So this is a video of our first successful full sized test of our robot which we will use to attempt to climb the ladder. It still has a few bugs that are being worked on.
Here is the video (sorry for the poor quality). It does not have the grabber mechanism mounted on the base yet, but it is being worked on.

As you can see there are some stability issues, but overall it is working. I believe you can program motor blocks into the code that prevent the motors from rotating, could one of those be used to help the stability?
Thanks for any help and comments,
Williamg
It looks cool but how do you plan on using it to climb the ladder?
~DK
We have two ideas, one is to use the legs to leverage itself onto the bottom rung of the ladder, then fold the legs to balance the bot. The other is to use an arm, stand the bot up, hook on, and then fold the legs up leaving the bot hanging 6" in the air.
That makes sense. Hope everything goes well with it.
~DK
are the “arm wheels” drivable too?
(with motors hooked up and everything)
It looks like the gearing on each of those wheel arms is very high - it looks like your bot is running the arms with barely any reduction at all!
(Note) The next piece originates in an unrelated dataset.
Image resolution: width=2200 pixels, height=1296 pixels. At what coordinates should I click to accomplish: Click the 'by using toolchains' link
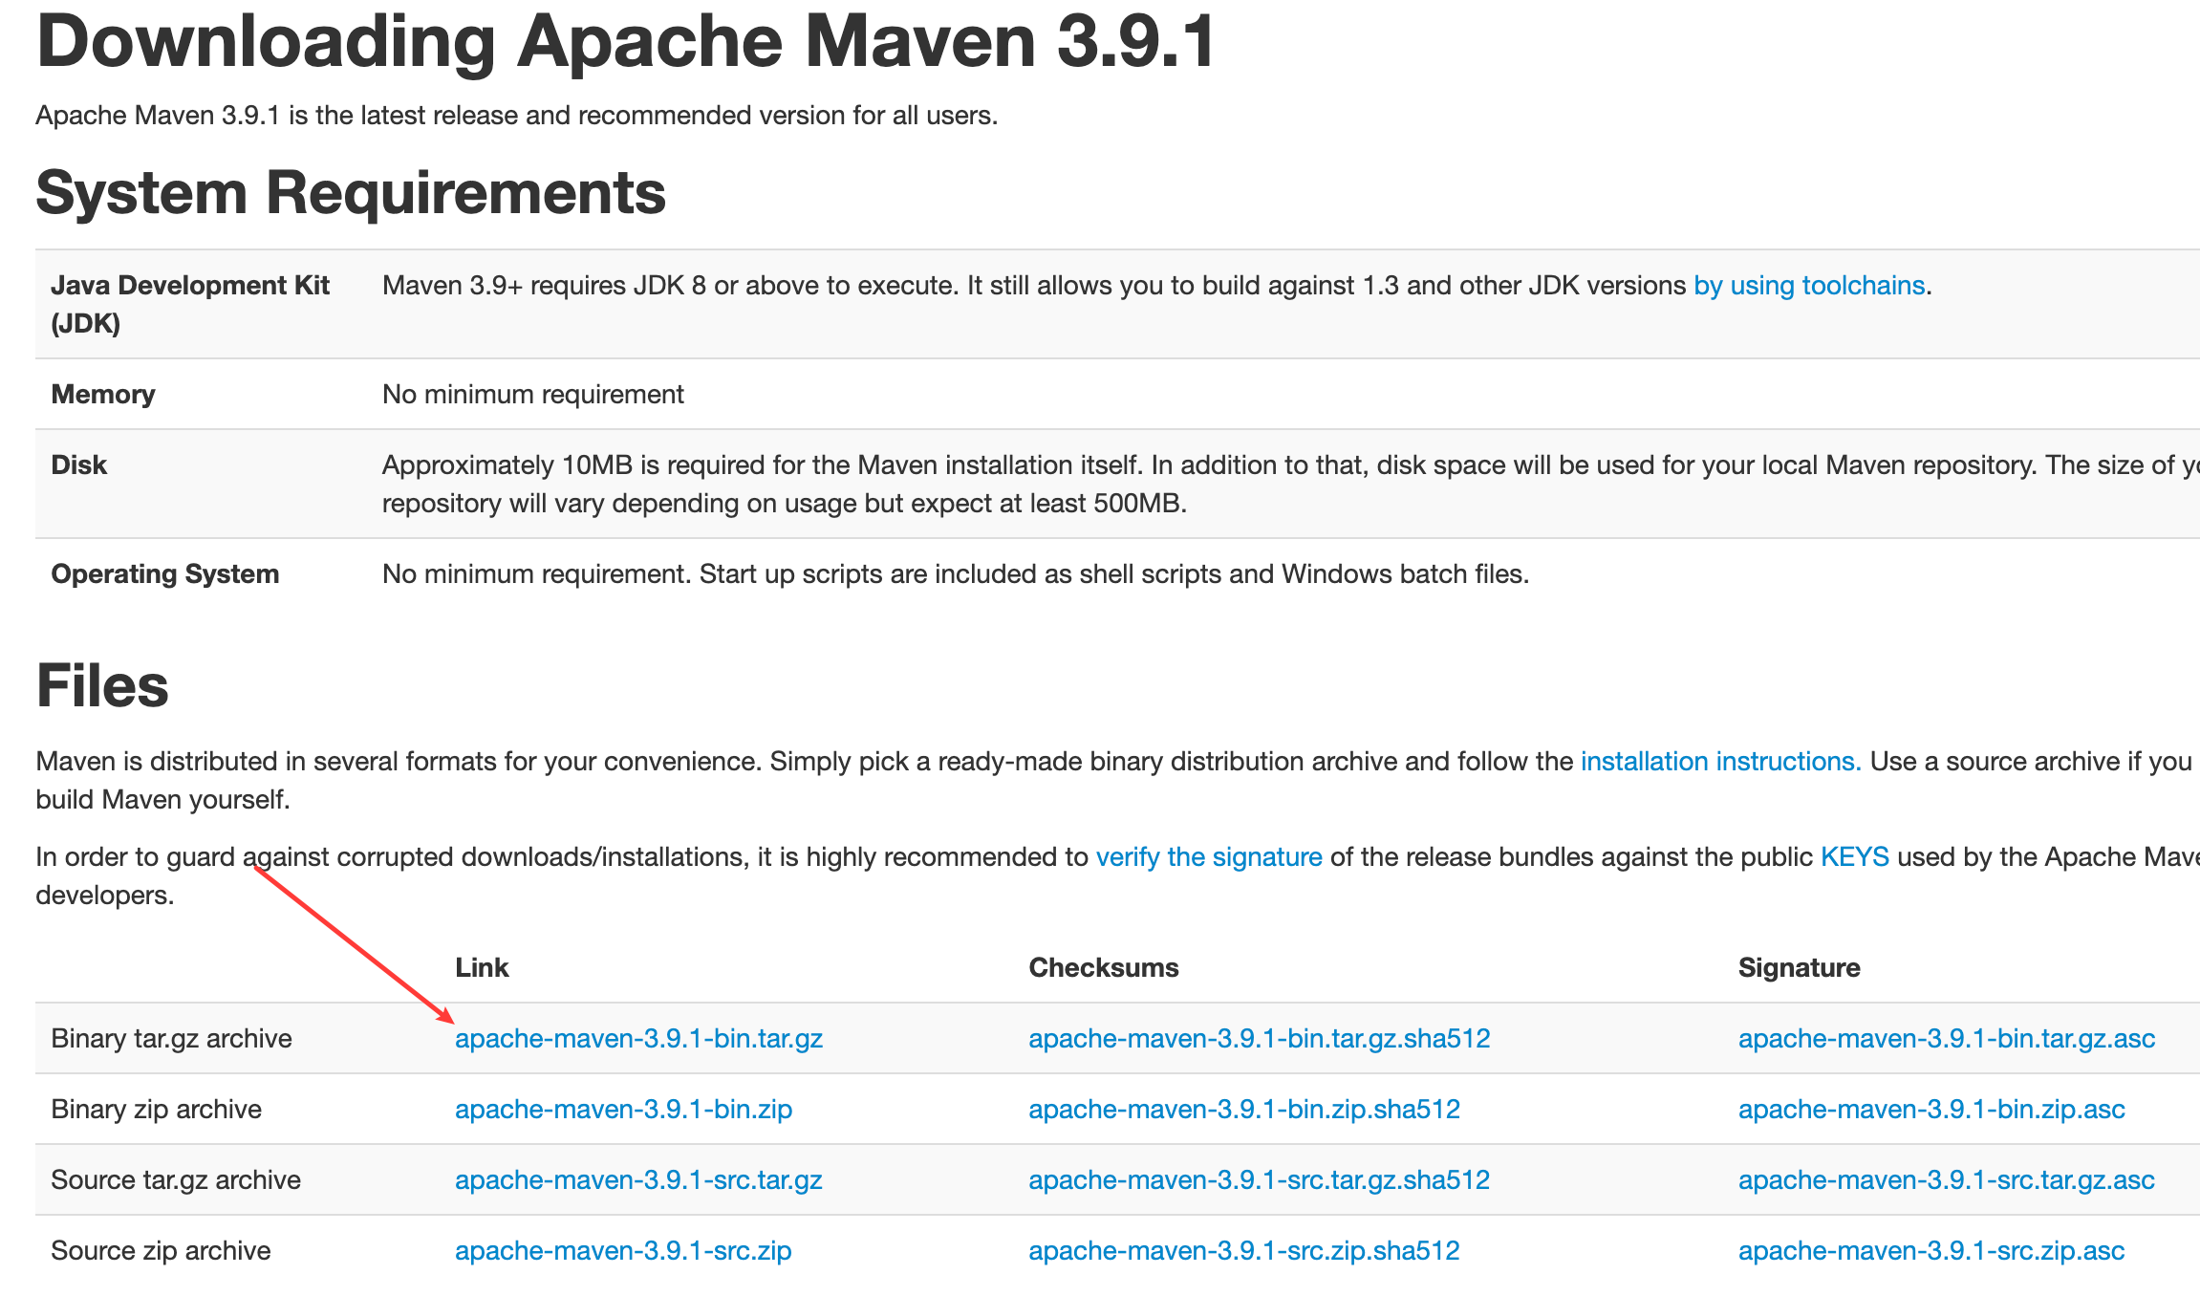[1808, 286]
Maybe reducing it a tad will make it less jumpy.
Why raise your entire robot base up with four “arms” when you could just make one extending arm do that job?
In the original design, the “legs” wheel were drivable, but it turns out having the drive wheels located so far apart seriously hindered movement and the turn radius was huge. So we moved the drive wheels to the center of the base. As for why we made four legs instead of an arm to climb the ladder; the two other teams we have had attempted to use arms to get up the ladder, and failed. We believed the stress and strain on the engines from using an arm would be detrimental. If it is not located at the center of gravity and you try to haul yourself up bad things could happen. With the legs, you push up from the ground, giving you more leverage and less strain. As an analog we used, is it easier to do a push up or a pull up? With an arm the full weight of the robot is on one or two engines and metal. On this one the strain is spread out over the whole base. And it is a little jump (that could also be my bad camera work) supposedly we are getting about 62.5 ft/lb of torque with the current set up.